Entonces creo que necesitamos una nueva discusión, una nueva forma de encarar las políticas sanitarias que promuevan mayor equidad y que busquen alternativas entre el apetito desmedido de estas industrias y las necesidades de la gente, para promover un acceso equitativo al cuidado de la salud.

Desde su experiencia en comités de bioética hospitalarios, ¿qué desafíos observas hoy en la práctica cotidiana de los equipos de salud y qué herramientas pueden ayudarlos a tomar decisiones éticamente complejas?

En primer lugar, considero que en cada hospital o institución deberían establecerse comités de bioética clínicos y comités de bioética asistencial. Hoy, por ley, tenemos comités de ética independientes de investigación, que son los que evalúan estudios clínicos con seres humanos. Pero creo que los primeros son iguales de necesarios. Y para cuando se establezcan, debería existir un compromiso institucional en dar soporte a estos comités de bioética clínicos y asistenciales para que puedan ser eficaces. De nada sirve incorporarlos para dar un barniz ético a una institución si no hay un compromiso para funcionen de forma independiente ni condiciones presupuestarias, honorarios y recursos físicos garantizados como cualquier otro servicio.  

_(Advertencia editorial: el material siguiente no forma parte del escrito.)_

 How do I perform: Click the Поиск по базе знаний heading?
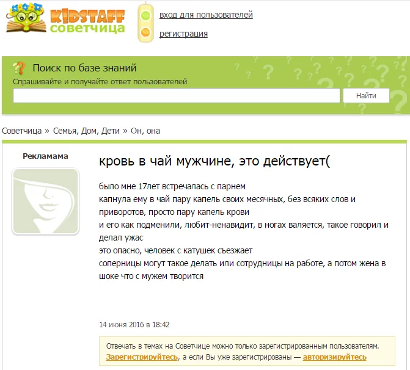[84, 68]
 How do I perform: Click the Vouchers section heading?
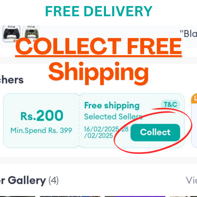click(11, 80)
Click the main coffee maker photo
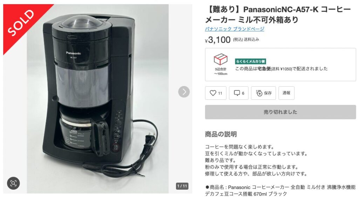 (98, 99)
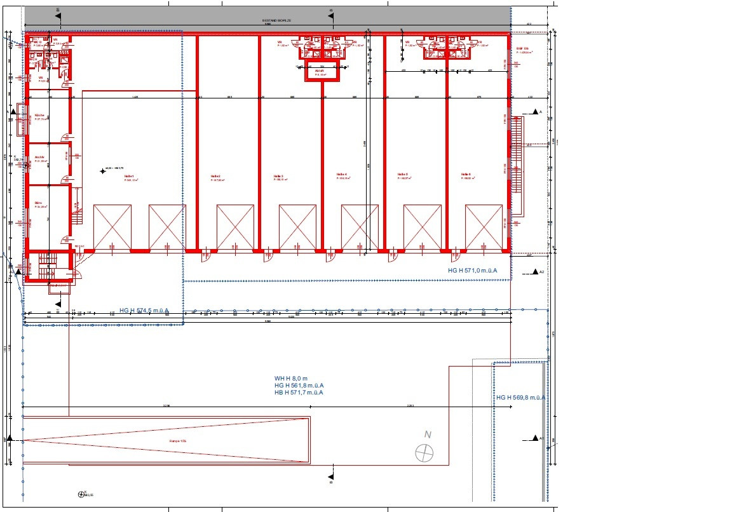732x512 pixels.
Task: Select the HG H 569,8 m.ü.A annotation
Action: (520, 398)
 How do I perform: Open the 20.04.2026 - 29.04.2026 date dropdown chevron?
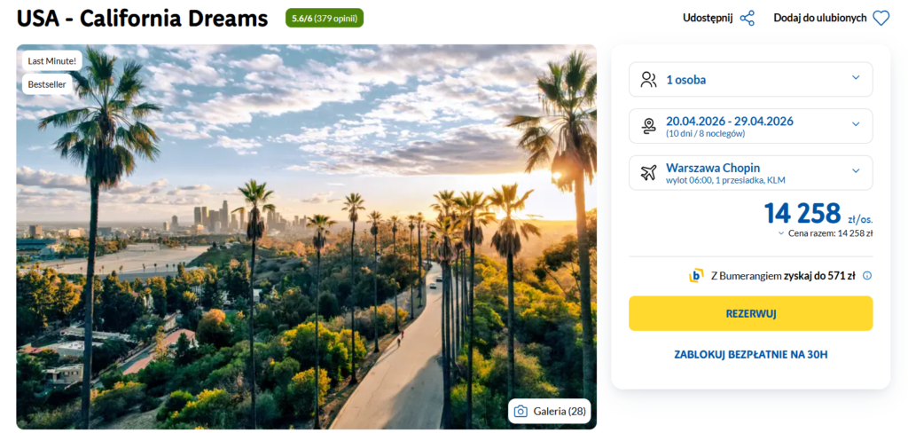(x=856, y=124)
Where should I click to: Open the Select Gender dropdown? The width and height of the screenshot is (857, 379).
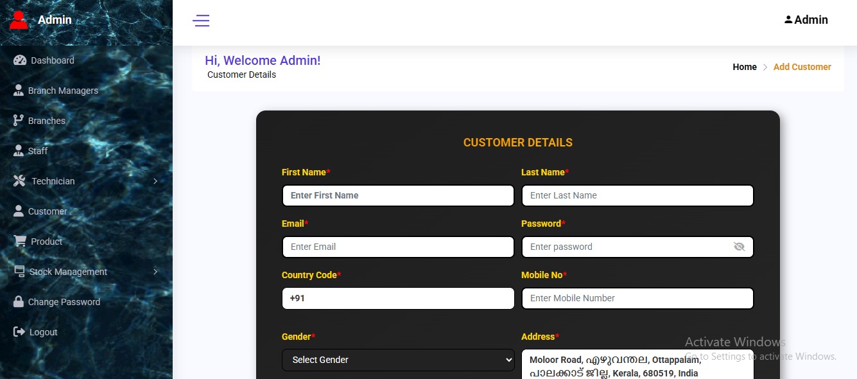click(x=398, y=360)
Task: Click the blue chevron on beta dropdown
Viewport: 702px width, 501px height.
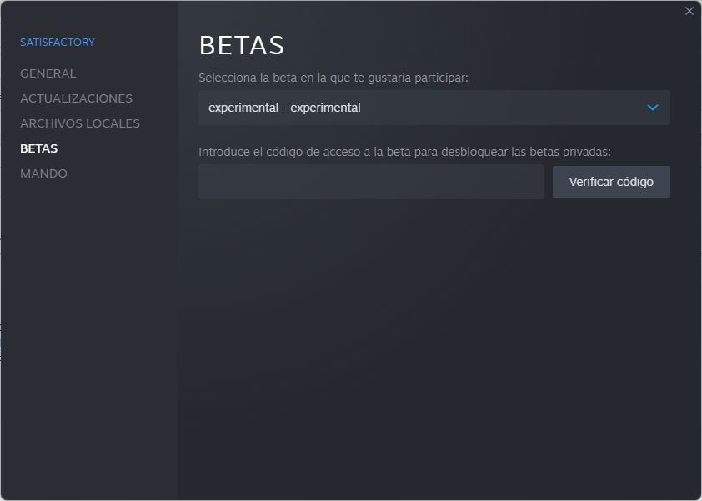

Si tuviera que dejar un mensaje a los médicos y profesionales de la salud sobre el papel de la bioética en la práctica diaria, ¿qué concepto o reflexión le gustaría compartir?

Les rendiría un homenaje sincero. Ser médico es tener esa sensibilidad frente al sufrimiento ajeno, seguida de ese deseo irrefrenable de querer aliviar ese sufrimiento. Terminaría con una referencia a una frase que adapté de Milan Kundera, un autor muy querido que falleció hace poco tiempo. Él decía: "El acto bondadoso alcanza su máximo esplendor y pureza cuando quien lo recibe carece de todo poder". De la misma forma y en diversas ocasiones, médicas y médicos, sin tener el reconocimiento necesario, dan todo a cambio de nada. De eso se trata esta vocación, del espíritu inquebrantable de querer ayudar al otro.

 


*Dr. Ignacio Maglio. Abogado por la Universidad de Buenos Aires (UBA), con posgrado en Derecho Internacional de los Derechos Humanos por la Universidad de Alcalá (España). Miembro del Comité Internacional de Bioética (IBC) de la UNESCO por el período 2026 2029. Coordinador del Comité de Bioética de Sanatorio Finochietto. Vicepresidente de la RedBioética de la UNESCO. Asesor jurídico de diversas fundaciones y sociedades médicas. Jefe del Departamento de Riesgo Médico Legal del Hospital de Enfermedades Infecciosas "Francisco J. Muñiz".